The US employment report is always seen as one of the key economic releases of the month. However, the FOMC's statement that it wants to see "some further improvement in the labor market" before raising interest rates means that both today's report and the next due in early September will receive even more attention than usual in the run up to the next FOMC meeting. FOMC member Lockhart, who is widely considered to be a 'centrist' , commented this week that he will probably vote for a rate rise in September unless the economic data deteriorates significantly.
This suggests that July employment growth that is anywhere close to the average for this year (208k), will leave a September rate rise as a distinct possibility, says Lloyds Bank. Other labour markets indicators for July have been mixed but on balance positive.
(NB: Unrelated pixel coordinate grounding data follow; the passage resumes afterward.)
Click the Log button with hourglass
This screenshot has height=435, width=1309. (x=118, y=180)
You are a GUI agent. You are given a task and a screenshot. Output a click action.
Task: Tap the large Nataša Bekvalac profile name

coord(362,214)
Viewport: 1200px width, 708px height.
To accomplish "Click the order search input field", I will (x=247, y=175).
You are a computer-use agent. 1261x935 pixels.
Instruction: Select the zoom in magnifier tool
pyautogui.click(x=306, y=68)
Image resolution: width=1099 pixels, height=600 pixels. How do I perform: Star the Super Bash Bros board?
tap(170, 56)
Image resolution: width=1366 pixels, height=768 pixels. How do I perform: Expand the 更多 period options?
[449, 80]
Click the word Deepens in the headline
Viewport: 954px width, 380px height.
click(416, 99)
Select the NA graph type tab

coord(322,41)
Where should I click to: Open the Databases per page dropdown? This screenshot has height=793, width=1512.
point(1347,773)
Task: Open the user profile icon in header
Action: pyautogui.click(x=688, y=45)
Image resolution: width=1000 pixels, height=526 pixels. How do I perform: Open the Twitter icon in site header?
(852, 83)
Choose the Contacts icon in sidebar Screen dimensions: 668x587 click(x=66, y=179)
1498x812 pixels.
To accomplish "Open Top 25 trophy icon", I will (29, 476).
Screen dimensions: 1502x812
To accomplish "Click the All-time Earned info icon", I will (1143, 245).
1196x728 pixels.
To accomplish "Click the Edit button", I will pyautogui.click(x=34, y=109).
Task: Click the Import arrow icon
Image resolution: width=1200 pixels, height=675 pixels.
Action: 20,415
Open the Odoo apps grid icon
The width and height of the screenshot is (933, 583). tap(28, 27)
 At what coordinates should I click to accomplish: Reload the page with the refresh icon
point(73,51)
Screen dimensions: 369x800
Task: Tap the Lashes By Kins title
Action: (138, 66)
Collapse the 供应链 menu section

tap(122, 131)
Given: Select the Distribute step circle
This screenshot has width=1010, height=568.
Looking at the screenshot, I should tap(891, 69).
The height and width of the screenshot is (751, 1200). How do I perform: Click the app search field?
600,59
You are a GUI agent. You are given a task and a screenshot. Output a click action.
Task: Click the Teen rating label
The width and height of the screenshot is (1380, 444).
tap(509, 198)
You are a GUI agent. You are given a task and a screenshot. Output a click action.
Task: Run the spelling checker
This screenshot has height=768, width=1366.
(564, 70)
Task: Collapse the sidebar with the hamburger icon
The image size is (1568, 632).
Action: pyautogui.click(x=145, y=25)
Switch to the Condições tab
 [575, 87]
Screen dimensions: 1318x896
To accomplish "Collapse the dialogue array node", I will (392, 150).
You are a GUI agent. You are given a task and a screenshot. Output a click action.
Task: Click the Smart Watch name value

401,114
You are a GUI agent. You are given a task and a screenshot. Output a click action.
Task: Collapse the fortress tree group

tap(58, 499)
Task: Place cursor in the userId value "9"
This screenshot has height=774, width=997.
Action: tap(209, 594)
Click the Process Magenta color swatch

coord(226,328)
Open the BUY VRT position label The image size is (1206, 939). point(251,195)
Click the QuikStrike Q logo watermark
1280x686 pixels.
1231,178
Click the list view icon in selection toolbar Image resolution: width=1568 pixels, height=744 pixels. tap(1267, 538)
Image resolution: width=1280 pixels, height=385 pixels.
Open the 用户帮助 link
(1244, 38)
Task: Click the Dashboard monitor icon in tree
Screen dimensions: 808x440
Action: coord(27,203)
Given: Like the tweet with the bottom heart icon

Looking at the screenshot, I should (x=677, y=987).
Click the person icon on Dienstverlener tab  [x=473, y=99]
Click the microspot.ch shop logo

The ADP employment estimate was weaker than expected at 185k, but the employment component of ISM non-manufacturing rose sharply and weekly initial unemployment claims remain very low.
Lloyds Bank argues, "We expect an employment gain of 230k, with the unemployment rate holding at 5.3%. There will also be a lot of interest in whether earnings growth picked up following June's tepid performance."
Elsewhere, this morning's industrial production data for 3 of the 4 largest euro area economies will provide evidence on whether economic growth in the region was continuing to improve toward the end of Q2. In the UK the trade deficit is expected to widen in June after posting a 17 year low in May.